In 1703, Queen Anne commissioned Antonio Verrio to paint one of the most important unfinished rooms at Hampton Court Palace: the Queen's Drawing Room. The Queen's Apartments had been left unfinished and unfurnished after the death of Mary II in 1694; Anne intended them to be used by her consort, Prince George of Denmark, and the Drawing Room, centrally positioned on the East Front overlooking the formal gardens, was intended as its decorative focus. Verrio's work at Hampton Court represents his last major commission before his death in 1707, and the Queen's Drawing Room was his last completed mural scheme. The separate scenes on the ceiling and three walls are painted in the fashionable illusionistic style of the Baroque age, with the room transformed into a marble hall, open to the sky; they recognise Britain's emerging dominance over land and sea, a process catalysed during the time it took Verrio to paint the room, with the 1704 military victories at Blenheim and Gibraltar.

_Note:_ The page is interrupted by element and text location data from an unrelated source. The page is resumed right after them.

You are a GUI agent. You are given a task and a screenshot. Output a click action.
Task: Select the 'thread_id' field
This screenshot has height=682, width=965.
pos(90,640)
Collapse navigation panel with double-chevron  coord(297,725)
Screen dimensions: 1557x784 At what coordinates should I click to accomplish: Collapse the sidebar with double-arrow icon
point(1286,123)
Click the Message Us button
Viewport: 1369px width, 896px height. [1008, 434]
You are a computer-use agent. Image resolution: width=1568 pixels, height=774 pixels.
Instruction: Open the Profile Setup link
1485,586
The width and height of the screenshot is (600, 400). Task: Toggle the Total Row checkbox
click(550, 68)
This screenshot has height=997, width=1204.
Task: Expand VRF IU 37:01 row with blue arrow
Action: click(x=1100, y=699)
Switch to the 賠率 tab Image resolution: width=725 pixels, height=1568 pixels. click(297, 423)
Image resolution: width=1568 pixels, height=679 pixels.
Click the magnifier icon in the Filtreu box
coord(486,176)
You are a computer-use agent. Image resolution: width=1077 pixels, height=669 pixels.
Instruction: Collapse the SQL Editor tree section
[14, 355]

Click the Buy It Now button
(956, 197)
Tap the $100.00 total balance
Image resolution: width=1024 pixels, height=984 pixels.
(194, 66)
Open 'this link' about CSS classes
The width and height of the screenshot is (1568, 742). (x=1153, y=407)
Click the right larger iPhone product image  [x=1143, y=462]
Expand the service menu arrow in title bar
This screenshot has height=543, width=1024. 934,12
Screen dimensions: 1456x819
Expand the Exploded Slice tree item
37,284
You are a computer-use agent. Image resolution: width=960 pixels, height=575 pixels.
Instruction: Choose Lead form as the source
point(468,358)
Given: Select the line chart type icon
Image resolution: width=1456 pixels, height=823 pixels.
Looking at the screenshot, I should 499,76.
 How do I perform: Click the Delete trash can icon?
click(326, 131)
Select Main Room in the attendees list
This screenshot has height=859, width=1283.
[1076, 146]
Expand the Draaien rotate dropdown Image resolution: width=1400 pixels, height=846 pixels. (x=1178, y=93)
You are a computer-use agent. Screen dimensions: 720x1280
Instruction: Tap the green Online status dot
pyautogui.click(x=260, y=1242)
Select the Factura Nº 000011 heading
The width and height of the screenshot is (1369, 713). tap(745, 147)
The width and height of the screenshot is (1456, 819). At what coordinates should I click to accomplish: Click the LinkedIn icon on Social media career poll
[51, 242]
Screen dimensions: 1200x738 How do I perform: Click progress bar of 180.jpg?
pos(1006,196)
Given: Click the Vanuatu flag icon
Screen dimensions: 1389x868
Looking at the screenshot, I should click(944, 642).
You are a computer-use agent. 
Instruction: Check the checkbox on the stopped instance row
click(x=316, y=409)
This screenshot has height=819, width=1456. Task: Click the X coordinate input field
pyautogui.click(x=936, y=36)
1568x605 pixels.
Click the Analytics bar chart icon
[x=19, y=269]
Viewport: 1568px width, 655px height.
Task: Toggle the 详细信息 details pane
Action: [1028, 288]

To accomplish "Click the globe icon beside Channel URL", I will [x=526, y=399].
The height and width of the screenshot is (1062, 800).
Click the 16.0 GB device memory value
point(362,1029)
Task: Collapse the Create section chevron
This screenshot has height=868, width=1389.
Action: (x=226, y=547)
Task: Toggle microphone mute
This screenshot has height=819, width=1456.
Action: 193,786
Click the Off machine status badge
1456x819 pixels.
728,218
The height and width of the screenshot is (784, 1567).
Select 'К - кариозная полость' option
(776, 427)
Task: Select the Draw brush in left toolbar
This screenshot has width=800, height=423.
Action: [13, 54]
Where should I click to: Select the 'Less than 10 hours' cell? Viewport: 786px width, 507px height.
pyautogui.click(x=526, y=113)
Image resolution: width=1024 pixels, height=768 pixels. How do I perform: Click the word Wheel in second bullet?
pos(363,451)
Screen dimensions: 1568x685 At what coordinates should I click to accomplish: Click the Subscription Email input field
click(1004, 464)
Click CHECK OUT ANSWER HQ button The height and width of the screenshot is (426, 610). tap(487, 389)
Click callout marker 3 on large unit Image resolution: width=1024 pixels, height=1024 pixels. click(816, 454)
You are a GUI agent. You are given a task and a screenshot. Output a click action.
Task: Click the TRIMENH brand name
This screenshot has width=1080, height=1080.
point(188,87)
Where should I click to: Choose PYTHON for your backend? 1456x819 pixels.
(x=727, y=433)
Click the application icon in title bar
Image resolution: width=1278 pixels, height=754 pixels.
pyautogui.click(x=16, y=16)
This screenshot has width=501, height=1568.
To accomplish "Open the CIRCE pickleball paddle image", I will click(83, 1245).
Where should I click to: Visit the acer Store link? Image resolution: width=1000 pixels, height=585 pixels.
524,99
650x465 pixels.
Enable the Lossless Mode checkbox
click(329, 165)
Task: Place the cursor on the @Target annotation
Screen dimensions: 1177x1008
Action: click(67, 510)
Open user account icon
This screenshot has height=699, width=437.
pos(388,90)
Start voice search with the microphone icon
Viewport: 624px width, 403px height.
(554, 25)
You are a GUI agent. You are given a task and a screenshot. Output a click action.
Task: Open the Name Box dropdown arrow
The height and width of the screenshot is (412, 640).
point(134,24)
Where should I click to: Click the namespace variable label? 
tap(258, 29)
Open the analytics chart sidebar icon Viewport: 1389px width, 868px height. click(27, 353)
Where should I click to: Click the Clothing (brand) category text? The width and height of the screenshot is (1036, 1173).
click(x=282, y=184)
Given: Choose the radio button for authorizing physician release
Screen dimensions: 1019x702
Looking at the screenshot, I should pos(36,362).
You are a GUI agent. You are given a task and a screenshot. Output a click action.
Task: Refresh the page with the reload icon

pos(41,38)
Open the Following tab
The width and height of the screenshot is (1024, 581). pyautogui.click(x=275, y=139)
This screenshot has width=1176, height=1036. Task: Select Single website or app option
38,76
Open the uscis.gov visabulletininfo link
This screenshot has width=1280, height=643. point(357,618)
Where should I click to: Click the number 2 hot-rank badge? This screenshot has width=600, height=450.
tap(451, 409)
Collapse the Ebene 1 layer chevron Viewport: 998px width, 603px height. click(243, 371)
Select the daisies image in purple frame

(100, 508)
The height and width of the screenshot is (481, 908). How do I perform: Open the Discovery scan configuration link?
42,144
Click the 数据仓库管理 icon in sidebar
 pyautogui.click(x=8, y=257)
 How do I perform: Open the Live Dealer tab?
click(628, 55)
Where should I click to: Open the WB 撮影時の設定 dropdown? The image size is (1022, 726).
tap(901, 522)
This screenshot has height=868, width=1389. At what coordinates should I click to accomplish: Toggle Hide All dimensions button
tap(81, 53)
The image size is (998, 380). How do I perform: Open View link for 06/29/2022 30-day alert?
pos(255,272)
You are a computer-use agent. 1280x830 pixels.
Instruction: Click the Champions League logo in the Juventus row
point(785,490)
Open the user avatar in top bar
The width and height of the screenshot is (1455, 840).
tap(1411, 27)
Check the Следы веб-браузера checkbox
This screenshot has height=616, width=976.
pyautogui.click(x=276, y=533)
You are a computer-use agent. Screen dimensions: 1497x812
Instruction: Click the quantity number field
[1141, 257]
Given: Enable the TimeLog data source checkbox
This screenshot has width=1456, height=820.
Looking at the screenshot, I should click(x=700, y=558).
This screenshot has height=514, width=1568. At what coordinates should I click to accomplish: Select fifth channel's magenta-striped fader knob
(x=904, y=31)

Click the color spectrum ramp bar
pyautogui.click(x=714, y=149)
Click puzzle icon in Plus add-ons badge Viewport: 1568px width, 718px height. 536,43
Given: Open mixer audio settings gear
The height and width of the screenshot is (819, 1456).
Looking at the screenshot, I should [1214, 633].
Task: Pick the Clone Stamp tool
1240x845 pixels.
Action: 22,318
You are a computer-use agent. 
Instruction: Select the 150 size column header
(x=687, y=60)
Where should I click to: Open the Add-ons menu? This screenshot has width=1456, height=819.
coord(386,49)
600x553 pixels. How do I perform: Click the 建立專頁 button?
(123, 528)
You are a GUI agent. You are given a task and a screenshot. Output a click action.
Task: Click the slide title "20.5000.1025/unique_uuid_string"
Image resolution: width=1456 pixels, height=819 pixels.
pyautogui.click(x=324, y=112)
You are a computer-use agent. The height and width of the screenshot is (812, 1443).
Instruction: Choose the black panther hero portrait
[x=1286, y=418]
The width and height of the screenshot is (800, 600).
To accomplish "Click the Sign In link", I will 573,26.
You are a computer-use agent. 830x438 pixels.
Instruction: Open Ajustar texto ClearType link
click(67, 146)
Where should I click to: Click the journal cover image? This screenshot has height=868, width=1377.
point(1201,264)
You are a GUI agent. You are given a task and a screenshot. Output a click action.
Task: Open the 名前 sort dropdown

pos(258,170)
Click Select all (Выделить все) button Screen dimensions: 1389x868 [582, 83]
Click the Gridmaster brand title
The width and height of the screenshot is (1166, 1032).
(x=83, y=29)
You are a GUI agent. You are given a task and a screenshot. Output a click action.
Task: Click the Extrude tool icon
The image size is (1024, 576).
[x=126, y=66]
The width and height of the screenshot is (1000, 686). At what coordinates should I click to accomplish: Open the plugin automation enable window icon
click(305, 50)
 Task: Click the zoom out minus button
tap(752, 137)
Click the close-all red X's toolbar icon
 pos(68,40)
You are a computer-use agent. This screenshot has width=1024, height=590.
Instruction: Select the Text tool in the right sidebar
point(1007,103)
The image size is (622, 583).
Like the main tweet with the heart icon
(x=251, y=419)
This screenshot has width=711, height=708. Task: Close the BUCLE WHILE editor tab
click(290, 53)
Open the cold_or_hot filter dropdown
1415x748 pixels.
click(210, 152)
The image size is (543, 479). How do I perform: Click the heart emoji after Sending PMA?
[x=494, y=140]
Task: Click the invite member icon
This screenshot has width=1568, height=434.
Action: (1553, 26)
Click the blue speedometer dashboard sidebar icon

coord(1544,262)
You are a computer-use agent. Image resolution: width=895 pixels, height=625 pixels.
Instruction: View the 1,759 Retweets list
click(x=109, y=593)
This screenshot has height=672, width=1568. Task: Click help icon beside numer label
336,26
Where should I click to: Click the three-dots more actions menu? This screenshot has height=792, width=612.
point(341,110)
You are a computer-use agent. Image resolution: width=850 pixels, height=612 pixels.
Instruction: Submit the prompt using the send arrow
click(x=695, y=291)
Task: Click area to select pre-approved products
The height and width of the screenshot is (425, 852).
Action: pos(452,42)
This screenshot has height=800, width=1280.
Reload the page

Queen Anne is depicted on the ceiling as Divine Justice, crowned by Neptune and Britannia, and blessed by a pair of doves representing the Holy Spirit. She is attended by allegorical figures representing the other Cardinal Virtues - Fortitude, Prudence and Temperance, and surrounded by Peace, Fame, the Morning Star (heralding the dawn of a new age), Victory, the Three Graces, Vigilance, Time revealing Truth, and the Olympian gods and goddesses Mercury, Mars, Jupiter, Juno, Apollo and Diana. The design is a triumphal celebration of Anne's virtuous qualities as a Christian ruler, and her supremacy over all.
The eight subsidiary monochrome cartouches around the central design describe (in green tones) the gods Pluto, Persephone and Ceres, and (in pinkish tones) three scenes from the story of The School of Love or The Education of Cupid and one scene above the west wall showing The Choice of Hercules (between Virtue and Pleasure). These further develop the ideas of Queen Anne as a virtuous ruler dedicated to her nation.